Metalowcy z Iowa nie próżnują. Ledwo wydali nowy album, a już prezentują fanom świeży utwór. Czyżby szykowali się do premiery kolejnego wydawnictwa?
Według tego, co mówi Shawn „Clown” Crahan, współzałożyciel zespołu, nowy utwór noszący tytuł „Bone Church” to singiel, który był grany przez zespół za kulisami od czasów trasy promującej album „The Grey Chapter”. Różni się on również diametralnie od tego do czego przyzwyczaiła słuchaczy grupa Slipknot. Jeśli szukasz brutalnej jazdy bez trzymanki – tutaj tego nie znajdziesz. W tym utworze pierwsze skrzypce gra spowolnione tempo i stłumione wokale nadające całości bardzo złowrogi i nieprzyjazny klimat.
– Na trasie zawsze mamy miejsce gdzie się rozgrzewamy i ćwiczymy. Nazywamy to Jam Room. Tam też wypróbowujemy nowe pomysły na piosenki. I właśnie tam narodził się „Bone Church” – mówi „Clown” w wywiadzie. – Utwór powstawał od 2015 roku i w końcu jest. To podróż w głąb tego czym jest Slipknot. Życzę miłego słuchania. – skwitował muzyk.
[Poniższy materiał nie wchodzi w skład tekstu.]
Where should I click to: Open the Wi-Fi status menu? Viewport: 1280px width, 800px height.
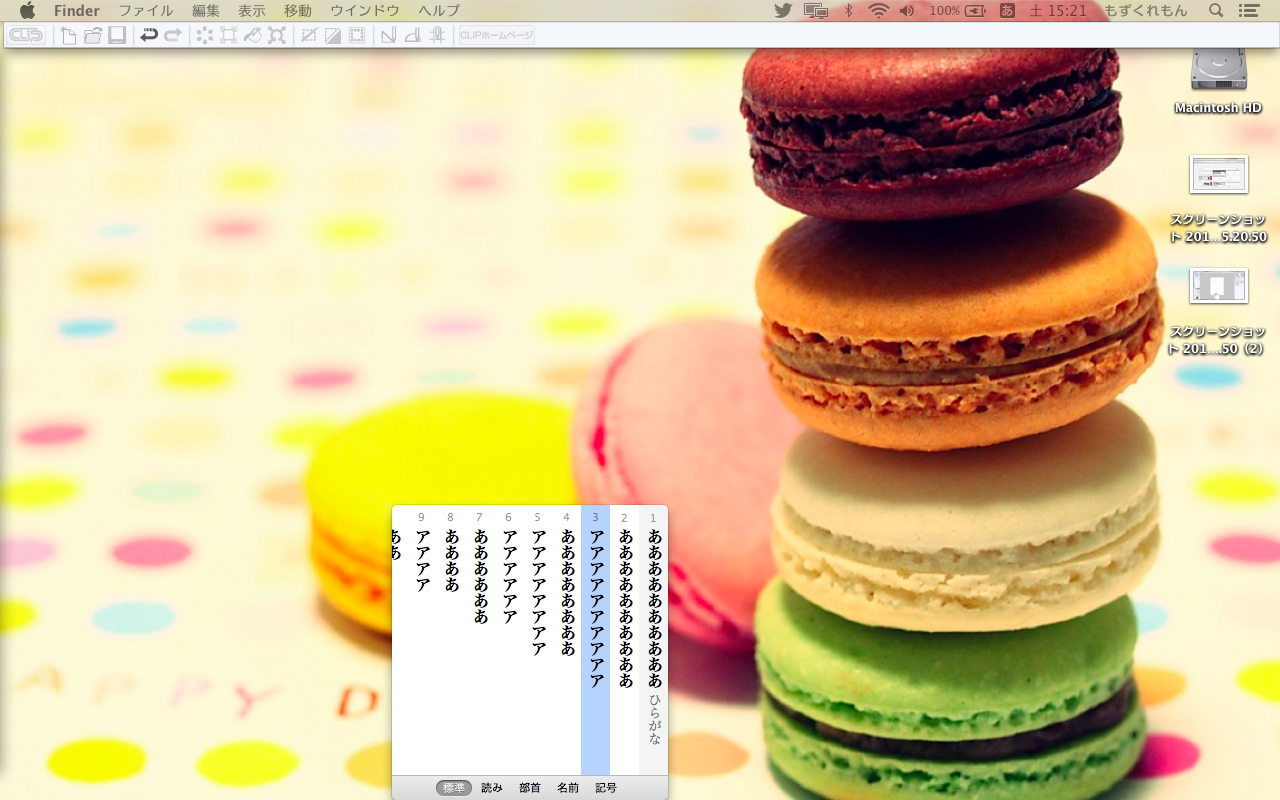pyautogui.click(x=878, y=11)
Nowy singiel jest również bardzo zgodny z tym jak, według Crahana, Slipknot będzie się rozwijał.
– Nowy rozdział zespołu może być skoncentrowany na singlach. Albumy mogą odejść do przeszłości bo to przestarzały produkt. – opowiada artysta. – Możemy tak zrobić, że zamiast nagrywać raz na dwa lata dwanaście piosenek dawać jedną piosenkę na miesiąc. Zobaczymy co finalnie zrobimy.